**Extracted entries:**
- - - - -
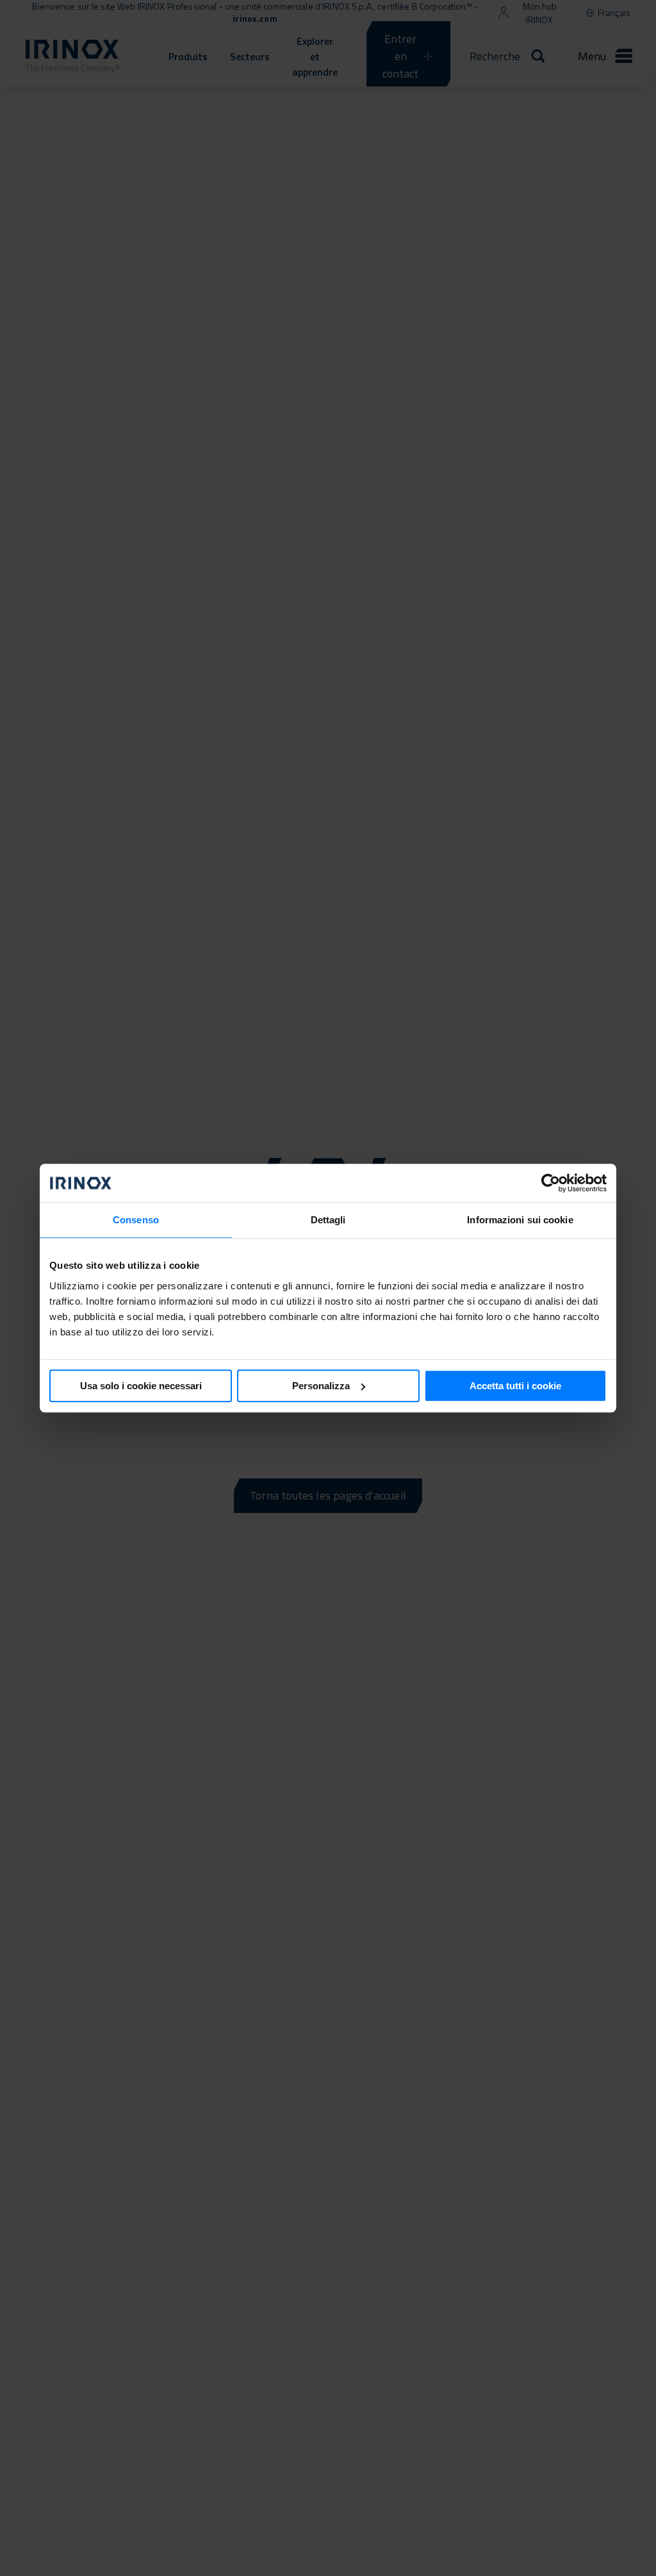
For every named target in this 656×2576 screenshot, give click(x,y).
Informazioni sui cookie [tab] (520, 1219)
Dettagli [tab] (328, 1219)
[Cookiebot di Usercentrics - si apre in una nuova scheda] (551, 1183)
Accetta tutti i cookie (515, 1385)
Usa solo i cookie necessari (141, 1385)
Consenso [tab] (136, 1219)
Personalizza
- - - - -
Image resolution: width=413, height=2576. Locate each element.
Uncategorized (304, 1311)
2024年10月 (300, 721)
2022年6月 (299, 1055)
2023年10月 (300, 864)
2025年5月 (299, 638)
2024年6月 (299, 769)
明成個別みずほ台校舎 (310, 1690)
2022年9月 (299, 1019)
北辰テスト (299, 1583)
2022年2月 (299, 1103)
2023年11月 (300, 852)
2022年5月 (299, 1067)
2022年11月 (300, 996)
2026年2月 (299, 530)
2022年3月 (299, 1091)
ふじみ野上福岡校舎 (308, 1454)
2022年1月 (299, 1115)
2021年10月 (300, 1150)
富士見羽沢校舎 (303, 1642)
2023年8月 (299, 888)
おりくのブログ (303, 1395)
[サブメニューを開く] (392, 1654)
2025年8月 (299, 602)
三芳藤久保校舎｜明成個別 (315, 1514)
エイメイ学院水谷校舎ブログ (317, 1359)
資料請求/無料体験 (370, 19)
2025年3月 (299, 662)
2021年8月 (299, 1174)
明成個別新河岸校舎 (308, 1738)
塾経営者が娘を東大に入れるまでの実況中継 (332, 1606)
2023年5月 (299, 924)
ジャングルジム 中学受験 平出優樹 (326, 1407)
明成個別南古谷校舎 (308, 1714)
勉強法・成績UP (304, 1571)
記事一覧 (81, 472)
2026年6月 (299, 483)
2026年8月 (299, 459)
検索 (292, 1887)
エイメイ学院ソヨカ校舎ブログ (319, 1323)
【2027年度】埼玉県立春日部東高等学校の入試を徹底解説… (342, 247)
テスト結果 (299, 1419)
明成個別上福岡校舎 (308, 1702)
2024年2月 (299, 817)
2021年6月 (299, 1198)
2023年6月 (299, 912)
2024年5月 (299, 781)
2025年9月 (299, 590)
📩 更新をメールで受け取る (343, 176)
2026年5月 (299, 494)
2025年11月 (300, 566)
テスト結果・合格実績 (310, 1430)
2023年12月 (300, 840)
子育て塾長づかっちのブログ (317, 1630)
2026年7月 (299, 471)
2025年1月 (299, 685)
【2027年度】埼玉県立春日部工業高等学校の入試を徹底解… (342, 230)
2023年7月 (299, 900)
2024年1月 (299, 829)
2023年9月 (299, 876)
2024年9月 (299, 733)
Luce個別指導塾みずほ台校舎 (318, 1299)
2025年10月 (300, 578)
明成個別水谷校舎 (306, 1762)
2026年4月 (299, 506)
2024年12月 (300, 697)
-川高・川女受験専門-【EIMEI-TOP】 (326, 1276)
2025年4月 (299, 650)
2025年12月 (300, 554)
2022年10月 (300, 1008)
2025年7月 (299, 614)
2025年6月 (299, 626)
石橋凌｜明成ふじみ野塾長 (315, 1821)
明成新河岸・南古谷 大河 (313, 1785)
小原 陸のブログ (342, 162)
- - - - -
**Work instructions:** All that is needed is the exact run of lines above from the line containing "For every named" through the line containing "Personalizza", both of them included.

**Solution to this exercise:**
For every named target in this 656×2576 screenshot, give click(x,y).
Informazioni sui cookie [tab] (520, 1219)
Dettagli [tab] (328, 1219)
[Cookiebot di Usercentrics - si apre in una nuova scheda] (551, 1183)
Accetta tutti i cookie (515, 1385)
Usa solo i cookie necessari (141, 1385)
Consenso [tab] (136, 1219)
Personalizza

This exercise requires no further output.